In addition to AMP Inc., Siecor Corp. and USConec Ltd., nine companies have obtained licenses to manufacture MT-RJ components, such as connectors, connecting hardware and accessories and optical transceivers.
These include: Computer Crafts Inc., FONS (Fiber Optic Network Solutions) Corp., Furukawa Electric Company Ltd., Fiber Connections Inc., Krone AG, Molex Fiber Optics Inc., Sumitomo Electric Industries Ltd., Superior Modular Products and Senko Advanced Components. Alliance founders AMP, HP, Siecor, Fujikura and USConec noted many products supporting the MT-RJ system displayed at the N+I show.
The RJ-45 connector "I believe that the emerging MT-RJ technology in connectors, transceivers, and network switches will enable a lower price point of fiber technology so as to fundamentally tip the balance away from copper as the de facto standard for horizontal wiring," said Richard Kogut, chief information technology architect, Georgetown University.
"We are actively pursuing fiber-to-the-desktop solutions using the MT-RJ for our 35 main campus buildings comprising over 10,000 drops." The MT-RJ connector simplifies installation by eliminating polishing and epoxy during termination. It uses the same familiar press-to-release mechanism found on RJ-45 modular plugs of copper-based systems. The appeal of the MT-RJ system transceivers for makers of equipment such as network hubs, switches and routers is their size-less than half that of previous duplex-SC and ST type transceivers. This means network-equipment makers can increase the port densities of the fiber optics and lower the overall system cost to the end user.
Spacing of the fiber optic MT-RJ ports is the same as RJ-45 UTP copper connections, enabling the same size chassis and port densities to support both fiber and copper cabling. Meanwhile, Siemens Microelectronics Inc. (SMI), Cupertino, Calif., announced it has joined the VF-45 Action Group, an independent industry alliance of electronics manufacturers and networking hardware vendors promoting use of the VF-45 optical fiber connector product by the 3M Co. The VF-45 Action Group will support the VF-45 connector for premises networks, in standards organizations, industry forums, and product design and development.

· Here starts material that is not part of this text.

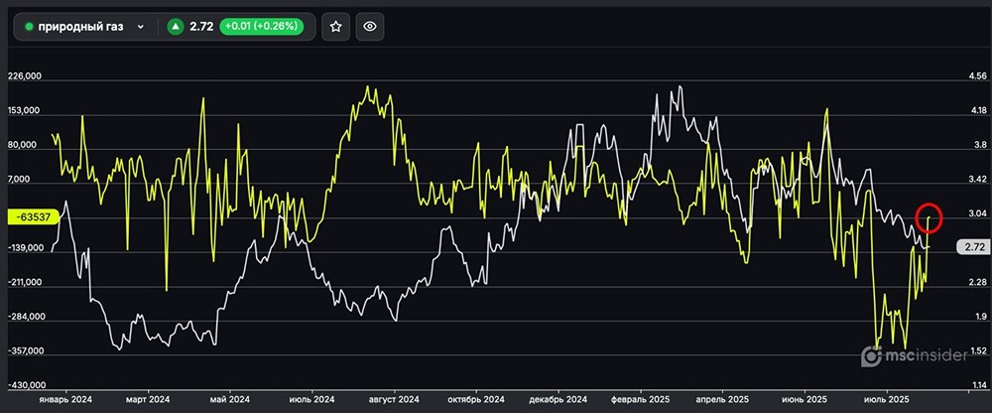This screenshot has width=992, height=413.
Task: Toggle chart visibility with the eye icon
Action: (369, 28)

It also wants to speed deployment of this technology in electronics, chips and passive components.
"Siemens is committed to supporting the VF-45 footprint and the Volition cabling system," said Jerry Sheridan, business development with the fiber-optics business unit at SMI's Cuptertino, Calif., facility.
The VF-45 footprint "We believe the VF-45 provides the simplest, most cost-effective system available for carrying fiber through the backbone to the desktop, and our objective is to make it the interconnect of choice," he said.
Using V-groove fiber alignment techniques, the VF-45 interface is an openly licensed duplex interconnect, and it is claimed to be more economical than conventional and other small fiber-based form factor interconnects. Manufacturers are designing and delivering transceivers for both 1300 nm and 850 nm wavelengths with the VF-45 interface. These transceivers are now available in 1 by 5, 1 by 9, 2 by 4, Simplex and quad-pack configurations.
In addition, transceiver manufacturers also intend to bring the VF-45 interface into the industry's Small Form Factor Multi-Source Agreement, which specifies a common footprint for high-density fiber solutions regardless of interface.
The VF-45 Action Group claims its VF-45 connector has more end-user installations than any other next-generation, small-form-factor-based system on the market. Components have been installed or ordered for more than 40,000 data lines worldwide since the commercialization of the VF-45 by 3M as part of its Volition cabling system several months ago.
The current excitement surrounding the new generation of connectors began in 1996 in a TIA FO-6.3.4 meeting. Panduit Corp.'s Fiber-Jack (FJ)introduced a connector that was approved as FOCIS 6. This approval sparked a flu rry of activity from other manufacturers to bring their ideas for new connector styles and design to the FO standards bodies. Seven new connector designs, currently under consideration by the subcommittee have a few things in common. They are targeted for the premises/residential market (at least initially). They all have at least duplex (2-fiber) capability. And, they generally fit into an RJ-45 type 8-pin modular jack template.